The New York City bicycling backlash has gained considerable momentum in the last few days, and entered a higher intellectual level, or so it might appear.
The backlash is being played out in such places as the blogs for both The New Yorker Magazine and the New York TImes Magazine, and Outside Magazine Online. And that’s just the tip of the iceberg. There’s lots more. Phew. It gets really vitriolic and convoluted, but kind of fun to read.
Those of you disinclined to click-through to the original sources might want to follow here.

A lot started when one of The New Yorker’s senior writers, John Cassidy, stepped right into it: I like bikes, he says. But I like cars a lot more, and there’s a lot more of us than there are bicyclists.
A couple of things about Cassidy. He writes on economics for the magazine, and he drives a Jaguar XKE, frequently using it for transportation into The City (as New Yorkers refer to Manhattan) for evening dinners and other entertainment.
Cassidy wrote: “Today, of course, bicycling is almost universally regarded as a serious, eco-friendly mode of transport, and cyclists want it easy. From San Francisco to London, local governments are introducing bike lanes, bike parks, bike-rental schemes, and other policies designed to encourage two-wheel motion. Generally speaking, I don’t have a problem with this movement: indeed, I support it.”
But… (there’s always a but) “I view the Bloomberg bike-lane policy as a classic case of regulatory capture by a small faddist minority intent on foisting its bipedalist views on a disinterested or actively reluctant populace.”
New term: “bipedalist.” Sounds slightly foreign, derogatory, unseemly.

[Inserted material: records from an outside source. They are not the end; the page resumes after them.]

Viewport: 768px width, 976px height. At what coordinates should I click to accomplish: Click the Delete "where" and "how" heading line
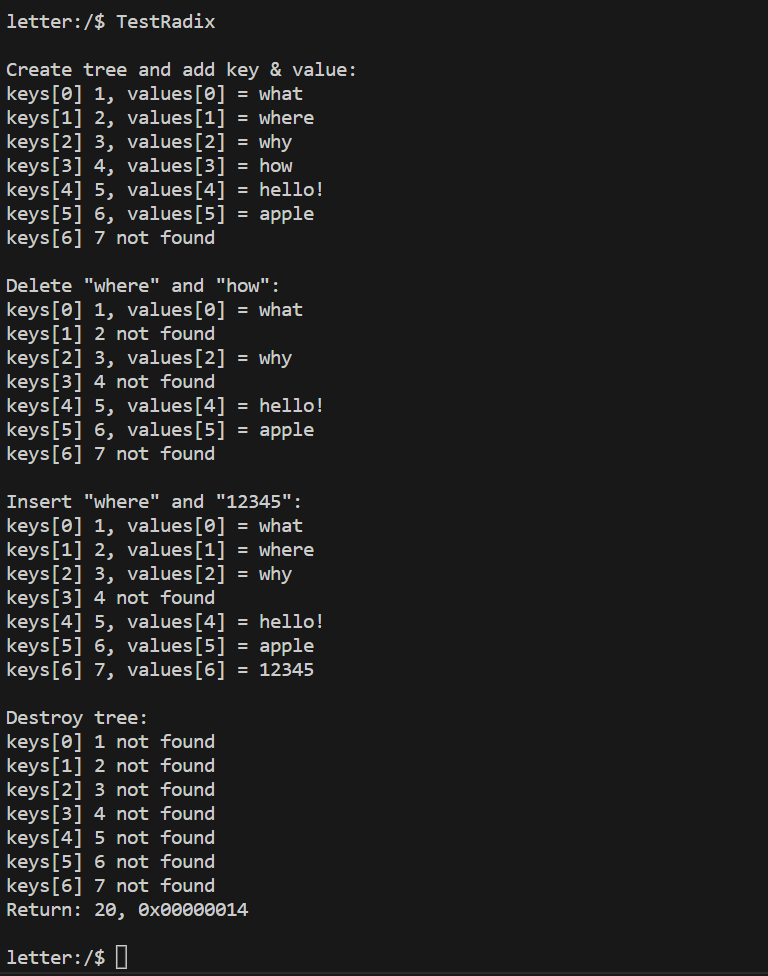(143, 286)
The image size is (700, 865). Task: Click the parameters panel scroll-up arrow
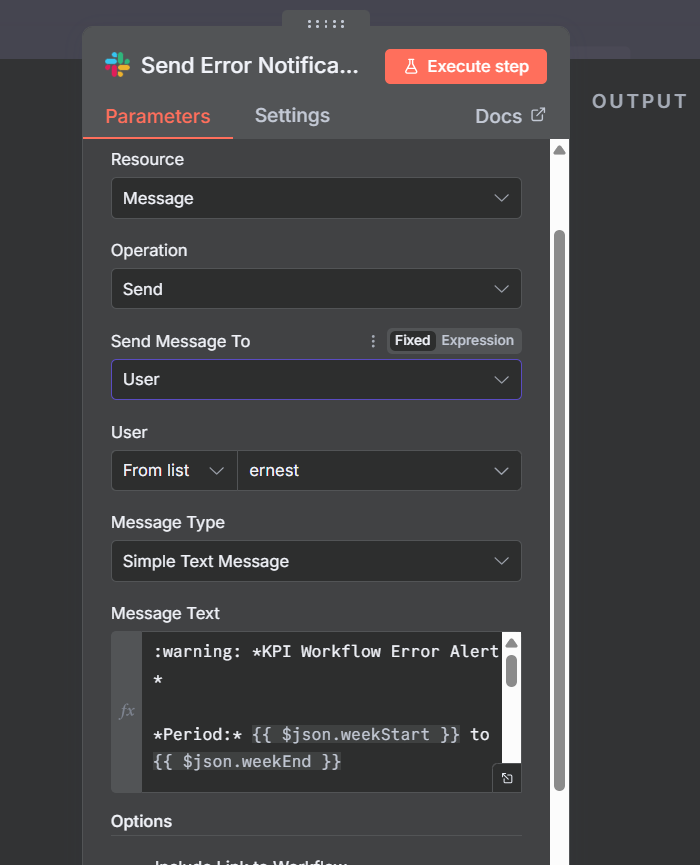tap(560, 150)
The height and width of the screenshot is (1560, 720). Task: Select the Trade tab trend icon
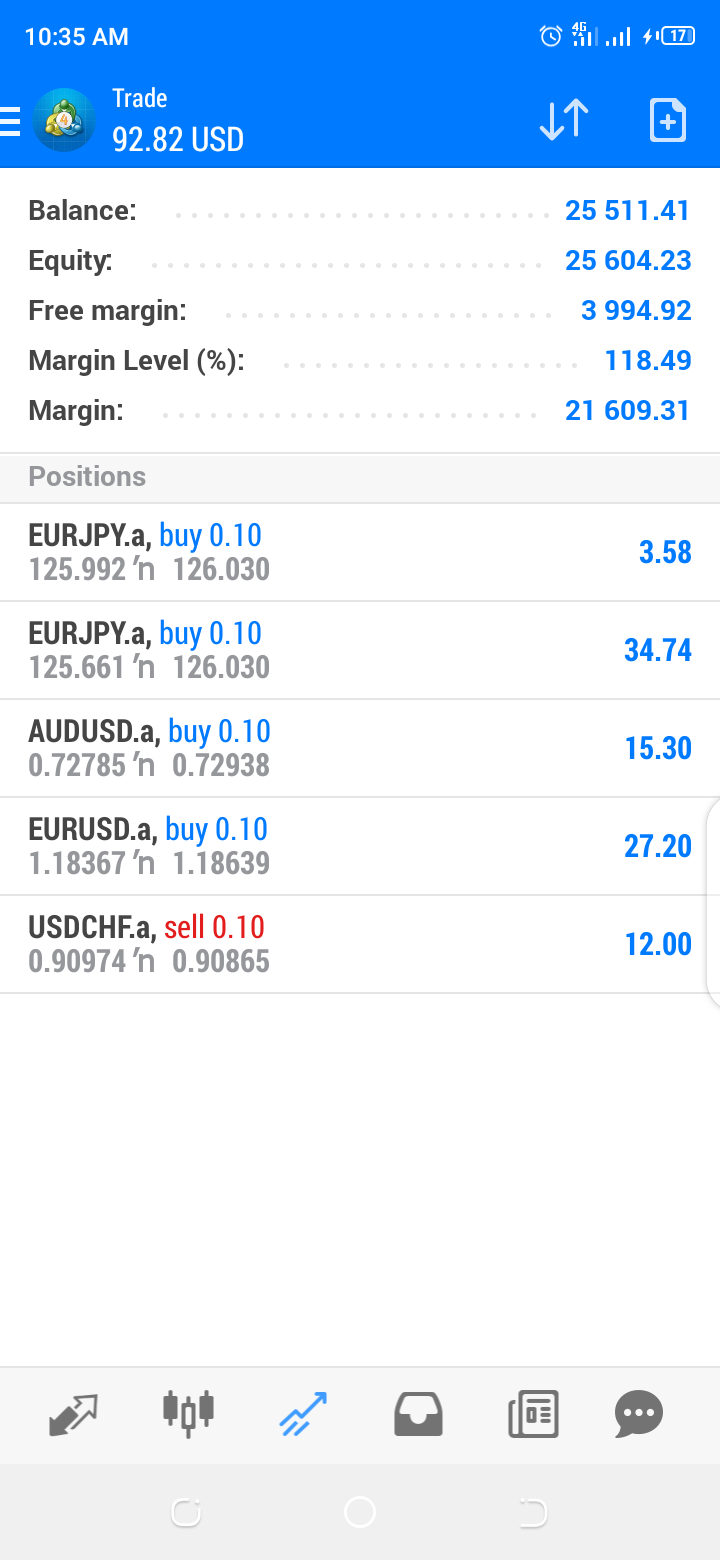303,1415
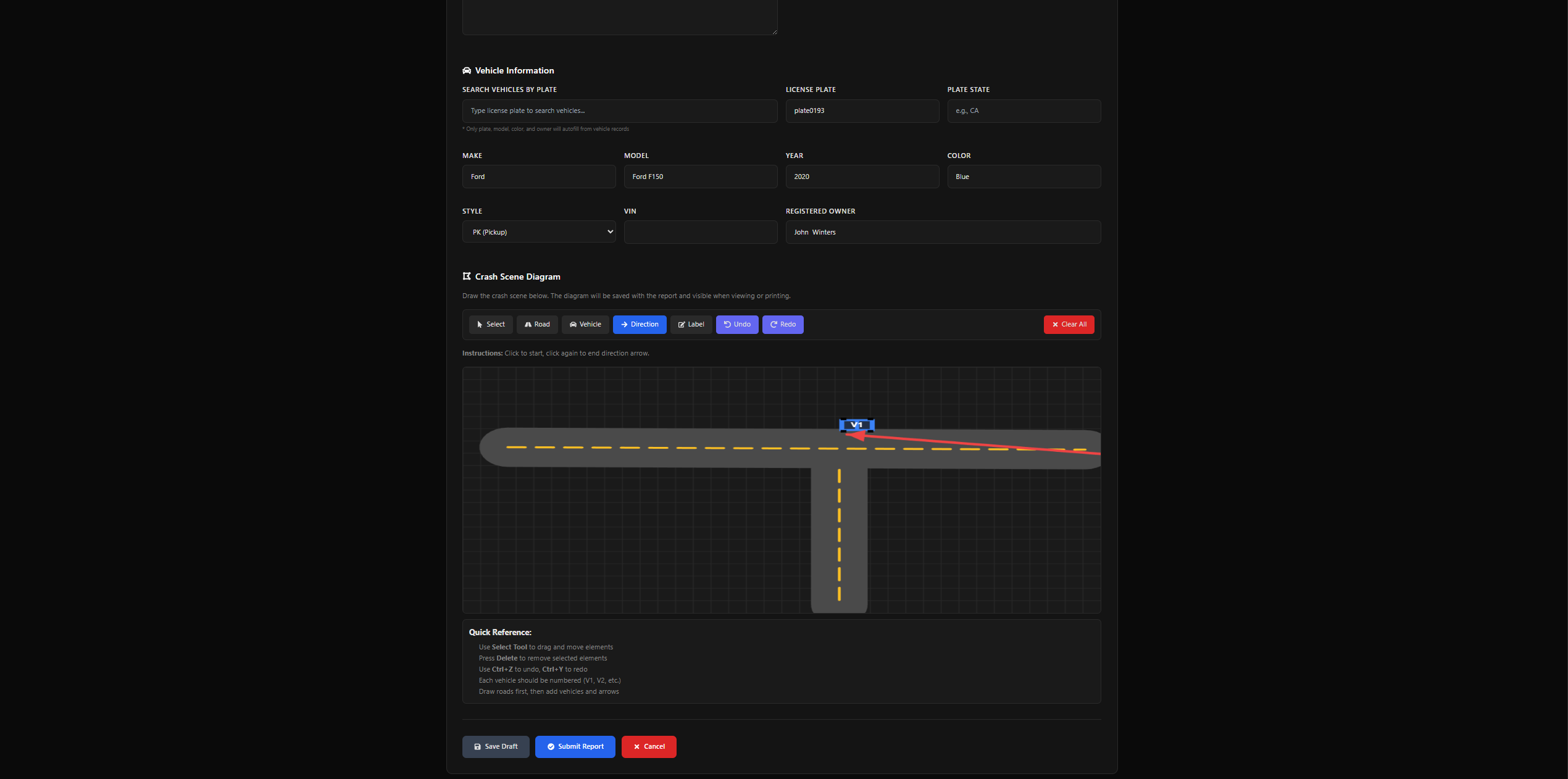Click the empty VIN field

(700, 232)
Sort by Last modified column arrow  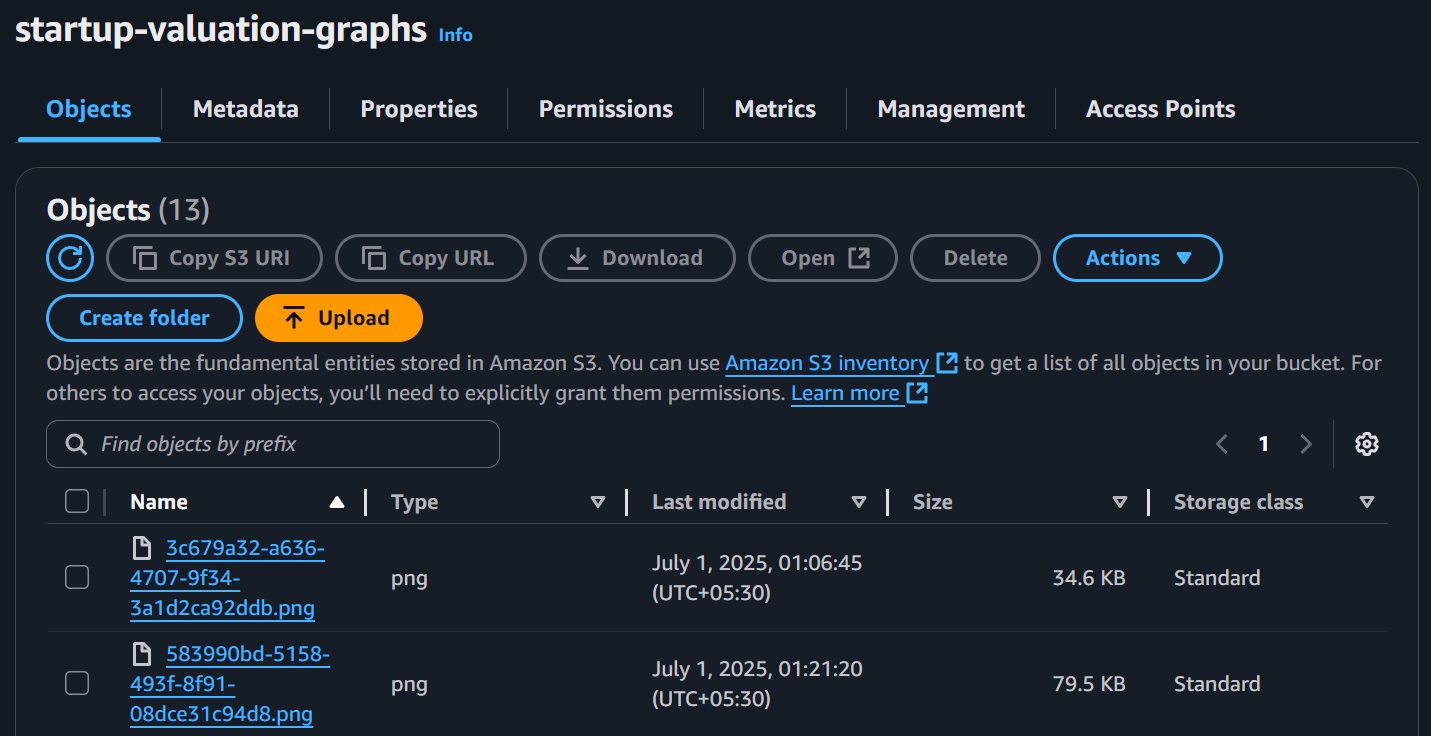coord(858,502)
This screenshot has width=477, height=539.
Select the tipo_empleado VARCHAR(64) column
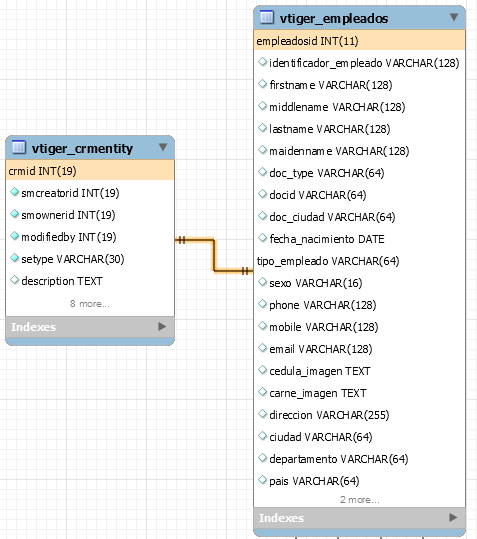coord(359,261)
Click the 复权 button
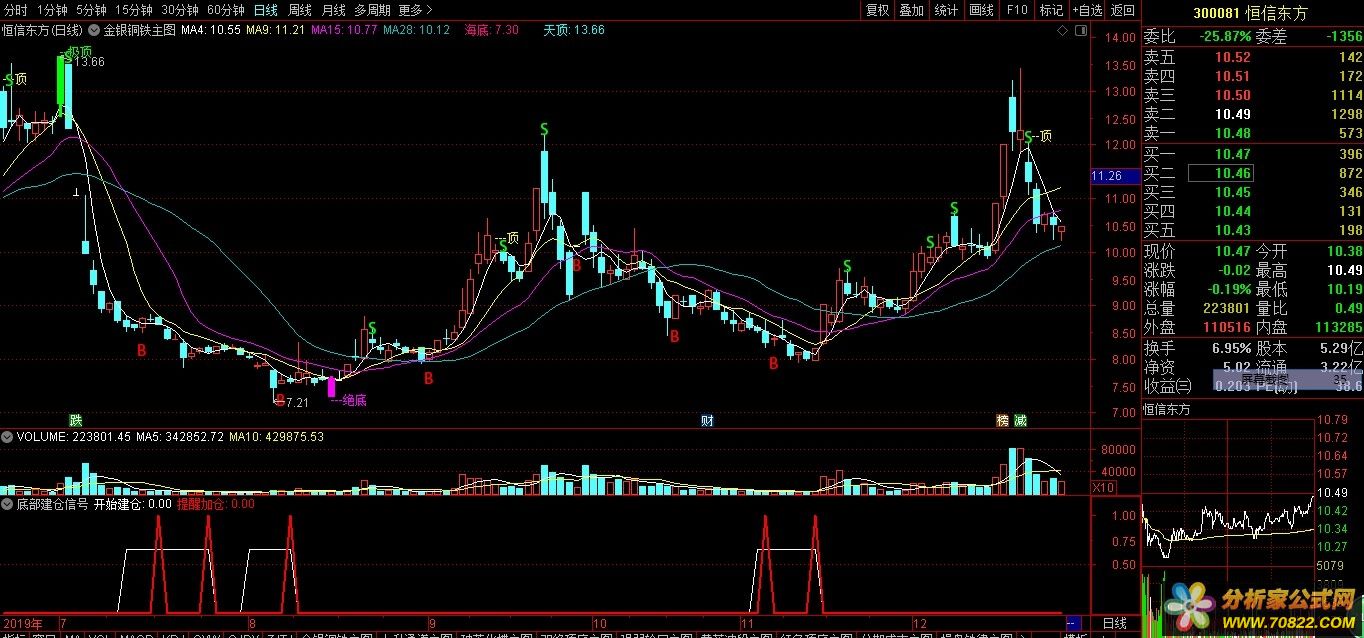1364x638 pixels. 878,10
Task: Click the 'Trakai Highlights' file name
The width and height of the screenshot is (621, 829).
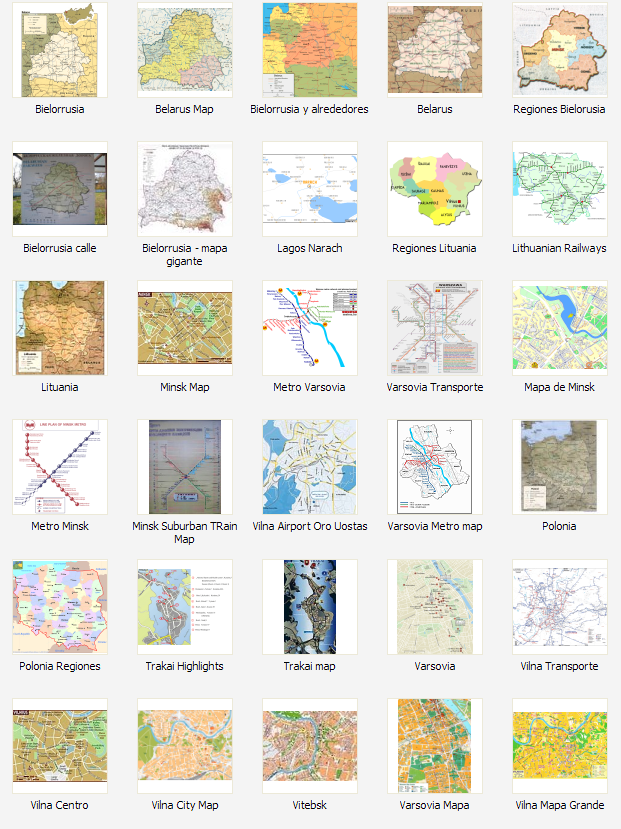Action: point(184,666)
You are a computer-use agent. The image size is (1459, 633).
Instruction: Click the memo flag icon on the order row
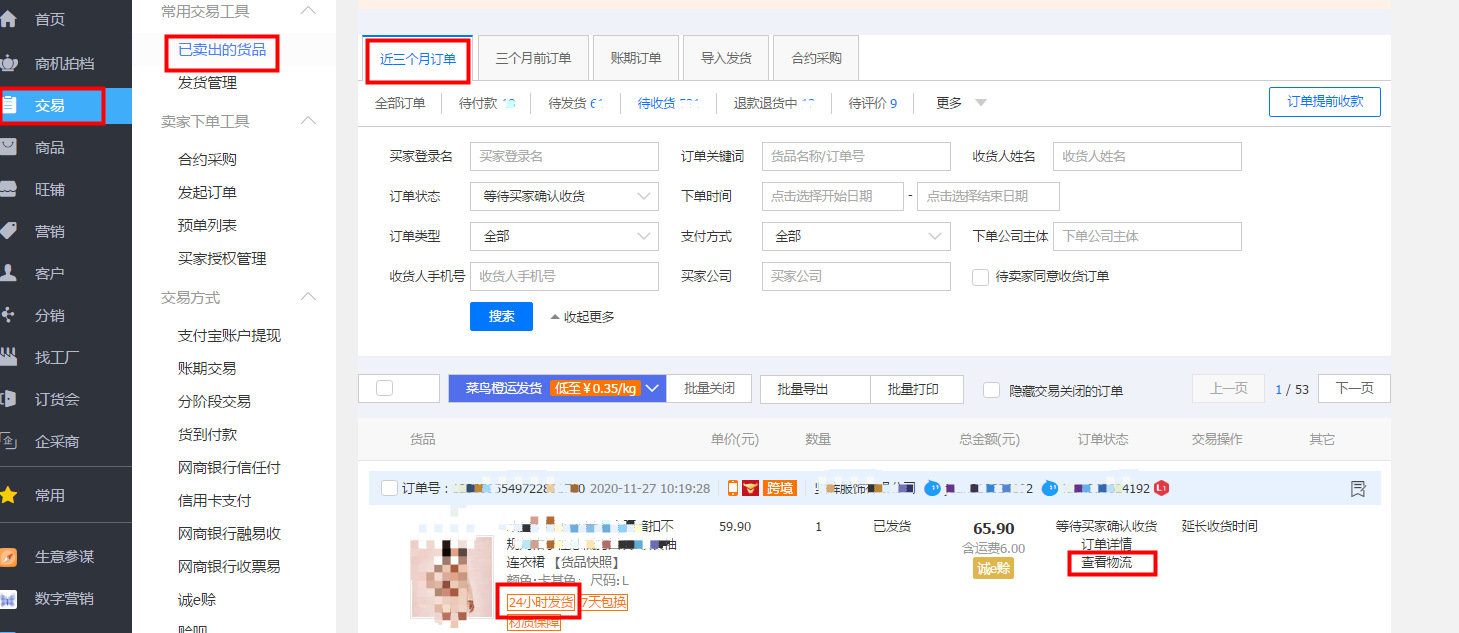point(1357,489)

Nobody would claim that a New Yorker writer didn’t have a way with words.
His case is that with 250 miles of bike lanes and relatively few bicyclists, especially in places like Midtown and The Village (“Even in Brooklyn, home to some of the most ardent bike activists, bike lanes have been overdone.”), it just doesn’t make economic sense: “Beyond a certain point, given the limited number of bicyclists in the city, the benefits of extra bike lanes must run into diminishing returns, and the costs to motorists (and pedestrians) of implementing the policies must increase. Have we reached that point? I would say so.”
The opportunities that Cassidy creates for rejoinders and verbal bomb-throwing are many indeed. Reading them gives one a feeling of high-dudgeon, moral indignation and just plain anger. Ultimately, however, what Cassidy acknowledges and others confirm is that the question of where and how many bicycling facilities are built is really a political one. The people will decide in the long run what kind of city they want.
In a great many places, like Portland and Denver, but also Philadelphia and Chicago, the people have wanted more bicycling facilities, sometimes only after some tough political in-fighting.
In New York’s case, however, Mayor Bloomberg has taken a fairly firm (some would say “dictatorial”) hand in pushing his admittedly anti-automobile agenda. If memory serves, at one time he proposed that there be a basic toll fee for every vehicle entering Manhattan, the state legislature disagreeing and prevailing.
It may very well be the case that the lame duck mayor, with the creation of 250 miles of bike lanes, and an increasingly unpopular transportation commissioner some in tony neighborhoods like Prospect Park in Brooklyn, has gone too far.
We’ll see. In the meantime it’s kind of interesting and even entertaining to watch from the wings.